Ecco l’Iran che sbraita di chiudere lo Stretto di Hormuz, come il tipo al bar che minaccia di buttarsi dalla finestra ogni volta che gli aumentano il prezzo del caffè. Quanti anni sono che si sente questa solfa? Ogni due per tre, i soliti urlatori di regime sventolano la chiave dello Stretto come se fosse il bottone dell’apocalisse. E giù giornalisti, analisti e politici a farsi venire il mal di pancia, sempre lì col fiato corto, pronti a gridare “al lupo!”
Facciamola semplice, perché qui di sempliciotto c’è solo chi ancora ci crede davvero. Lo Stretto di Hormuz non è una porticina di servizio della casa di zia, è la gola stretta da cui passa il 20% del petrolio mondiale. Iran compreso. “Chiuderlo per dispetto agli altri sarebbe come segare il ramo su cui sono seduti”. Solo che stavolta il ramo è ricoperto d’oro, e sotto non c’è il prato morbido, ma il baratro dell’economia iraniana.
Gli americani, con la solita delicatezza di un elefante in cristalleria, hanno deciso che bombardare un po’ di siti nucleari iraniani fosse un modo intelligente per ‘riportare l’Iran al tavolo’. “Tipico: quando qualcuno non vuole parlare, lo prendi a schiaffi. Vedrai che poi collabora”. Risultato? L’Iran, prevedibilmente, si gonfia il petto e minaccia l’atto estremo. Solo che di estremo, qui, c’è solo il livello di autolesionismo.
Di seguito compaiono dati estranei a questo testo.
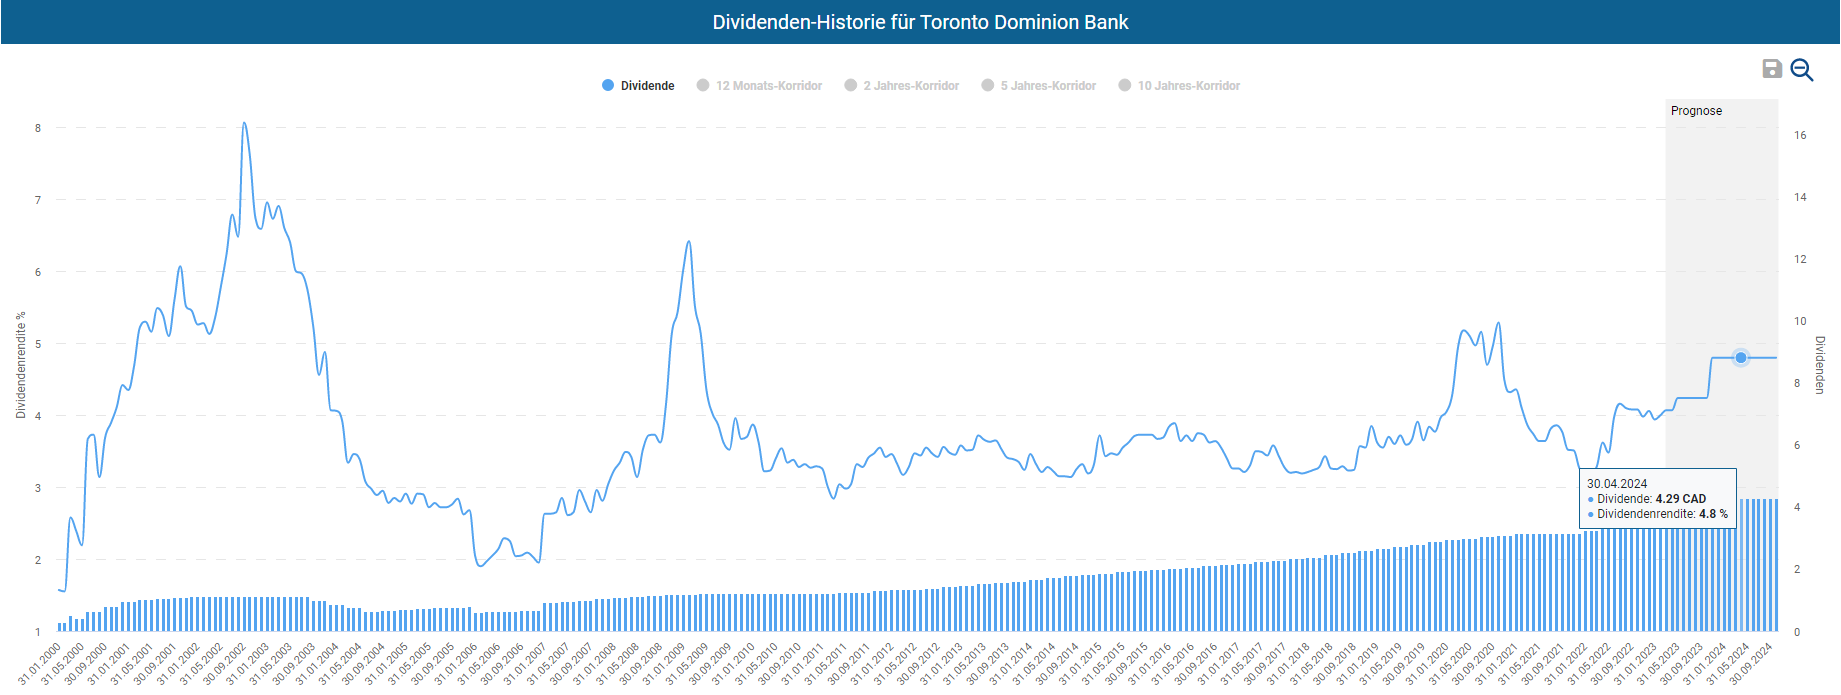Viewport: 1841px width, 695px height.
Task: Click the gray dot beside 2 Jahres-Korridor
Action: (x=851, y=86)
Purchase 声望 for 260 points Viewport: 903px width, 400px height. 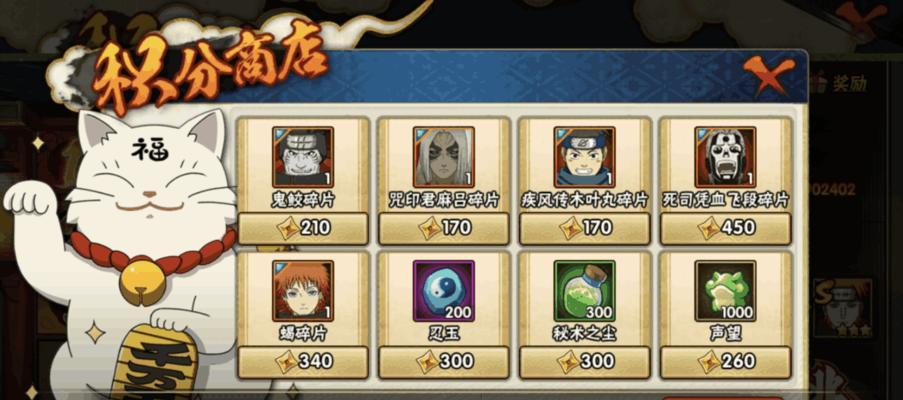(726, 361)
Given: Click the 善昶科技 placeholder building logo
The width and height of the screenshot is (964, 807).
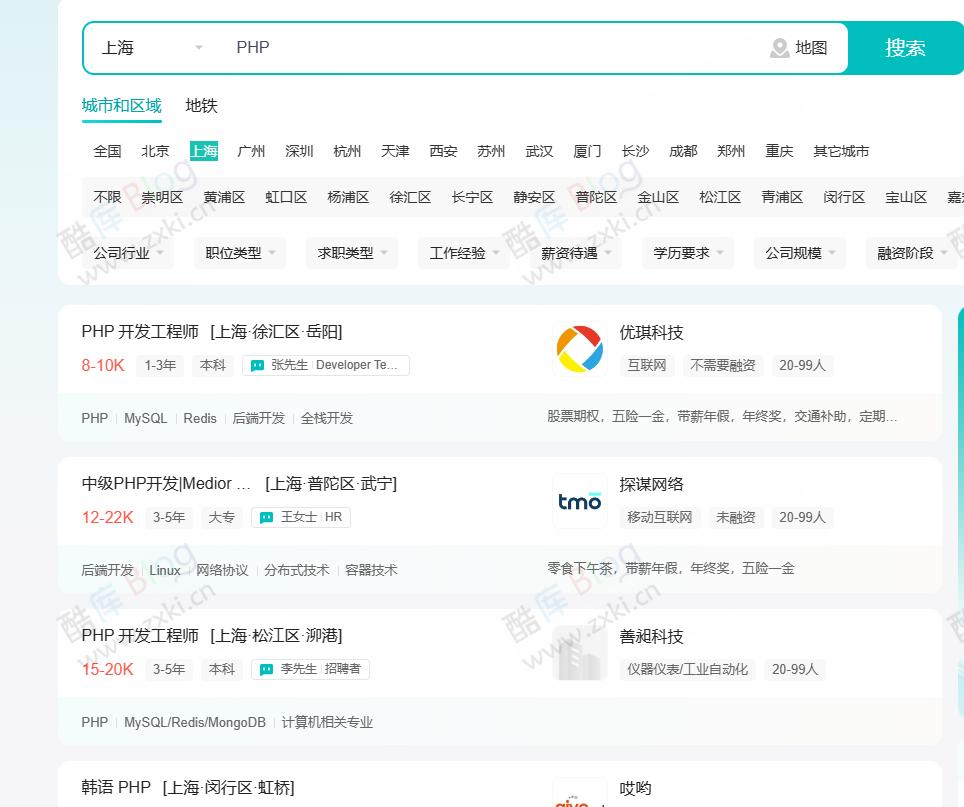Looking at the screenshot, I should (x=580, y=653).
Non è una questione di coraggio, è una questione di sopravvivenza. Quel petrolio che esce da Hormuz non è solo l’unico vero assegno in bianco degli ayatollah, è anche quello che finanzia i loro giochi di potere, le guardie rivoluzionarie, i suv dei generali e magari pure le vacanze segrete dei figli. “Chiudere lo stretto? Sì, come tagliarsi le palle per far dispetto alla moglie. E poi lamentarsi che la famiglia non si allarga”.
I ‘mercati’ intanto fanno la loro solita danza del panico. “Il petrolio potrebbe schizzare a 120 dollari al barile!” Che novità, sì, come quando piove e le borse europee vanno in rosso perché a qualcuno è scappato uno starnuto in Medio Oriente. Ma anche qui: il panico fa sempre bene a qualcuno, specialmente a chi in borsa ci sguazza. “C’è chi finanzia guerre, c’è chi finanzia la paura della guerra. Indovinate chi si arricchisce sempre, col sangue degli altri”.
Poi ci sono le “opzioni”. Gli Stati Uniti che già si stiracchiano i muscoli, pronti a far vedere che il Mediterraneo non è solo un posto dove parcheggiare yacht. Gli iraniani che si fanno i conti in tasca e scoprono che senza i soldi del petrolio si mangiano le unghie e basta. “E tutti che fanno finta di essere razionali, mentre si rimpallano minacce come bambini rincoglioniti durante la ricreazione”.
E intanto, dietro le urla, il mondo si inchioda aspettando che anche questa volta la montagna partorisca il solito topolino. Da decenni, minacce, bluff, sceneggiate: lo Stretto di Hormuz è la soap opera più noiosa e più costosa del pianeta. Ma l’importante è che ci crediate ancora, così la ruota gira, il petrolio sale, le banche brindano, e voi pagate la benzina sempre più cara. Complimenti per il ruolo da comparse.